14th July 2020 at 10:06 am

One reason the left admire state power is because many of them are employed by the state and they’ll get to exercise that power.

NEIL DATSON

14th July 2020 at 6:54 am

‘In one sense, it feels as if freedom in the West is constantly expanding, from the liberalism of the 1960s to the ‘great awokening’ of the past decade, in which even our freedom to choose and express an identity has dramatically expanded.’

Speaking as one who was born in the mid-1950s I have – justifiably or otherwise – felt that my personal liberty has been in decline at least since the turn of the century. Contemporaries who I’ve discussed this with agree that any sense of freedom and tolerance peaked in the early 1990s, soon after the fall of the Berlin Wall. As one who is interested in historical trends, I can’t help but suspect that that is no coincidence. It may just be that we felt ‘freer’ because we knew that not far away others were anything but free.

The other thing that comes across powerfully is attitudes to race and skin colour. In the 1960s there was widespread racial prejudice in the UK. It was slowly dissipating in the 1970s and 1980s, to the point that – certainly in the mainly ‘white’ working and middle class circles that I’ve always mixed in – it seemed to have more or less disappeared by the mid 1990s. The murder of Stephen Lawrence shocked me, not because a young man was murdered in the street, but because the perpetrators apparently picked him out for his skin colour.

The long term result of Stephen Lawrence’s murder has been a disaster. Instead of accepting that there are – and doubtless always will be – some social retards who should be ostracised by all decent people, and that thankfully one particular class of them was in decline, the ‘authorities’ decided that it was time to make ‘wrong think’ illegal. That has emboldened the huge numbers of a different kind of social retards, those who believe that society cannot be trusted to police itself, and that it is their job to do the policing.

→ Extracted material:
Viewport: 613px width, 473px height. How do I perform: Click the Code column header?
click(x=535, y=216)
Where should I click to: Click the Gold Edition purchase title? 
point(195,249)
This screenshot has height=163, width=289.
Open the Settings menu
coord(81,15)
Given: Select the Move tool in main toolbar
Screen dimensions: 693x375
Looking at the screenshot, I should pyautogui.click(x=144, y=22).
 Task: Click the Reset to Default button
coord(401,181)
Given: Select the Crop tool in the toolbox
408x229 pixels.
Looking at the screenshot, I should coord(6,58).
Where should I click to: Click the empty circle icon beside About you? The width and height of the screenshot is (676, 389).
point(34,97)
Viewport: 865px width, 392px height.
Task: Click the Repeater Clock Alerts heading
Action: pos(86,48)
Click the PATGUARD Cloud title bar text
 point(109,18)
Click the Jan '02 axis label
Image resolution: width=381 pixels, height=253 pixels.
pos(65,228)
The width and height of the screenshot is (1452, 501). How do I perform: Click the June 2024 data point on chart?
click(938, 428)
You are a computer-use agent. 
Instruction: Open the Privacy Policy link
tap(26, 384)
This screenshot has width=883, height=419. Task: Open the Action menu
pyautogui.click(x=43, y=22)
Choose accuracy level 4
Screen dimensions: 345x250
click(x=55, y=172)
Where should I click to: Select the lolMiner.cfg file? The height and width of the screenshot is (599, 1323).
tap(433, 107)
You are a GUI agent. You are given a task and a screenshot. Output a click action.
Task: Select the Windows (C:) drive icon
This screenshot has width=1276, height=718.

→ Assignment 1: Print the part of the comment thread between "NEIL DATSON" and "anything but free.", inclusive.
→ Assignment 2: List every decade that the comment thread names by number, such as "the 1960s".
Nothing in the records affects the work on the comment thread.

→ Response area 1:
NEIL DATSON

14th July 2020 at 6:54 am

‘In one sense, it feels as if freedom in the West is constantly expanding, from the liberalism of the 1960s to the ‘great awokening’ of the past decade, in which even our freedom to choose and express an identity has dramatically expanded.’

Speaking as one who was born in the mid-1950s I have – justifiably or otherwise – felt that my personal liberty has been in decline at least since the turn of the century. Contemporaries who I’ve discussed this with agree that any sense of freedom and tolerance peaked in the early 1990s, soon after the fall of the Berlin Wall. As one who is interested in historical trends, I can’t help but suspect that that is no coincidence. It may just be that we felt ‘freer’ because we knew that not far away others were anything but free.

→ Response area 2:
1950s
1960s
1970s
1980s
1990s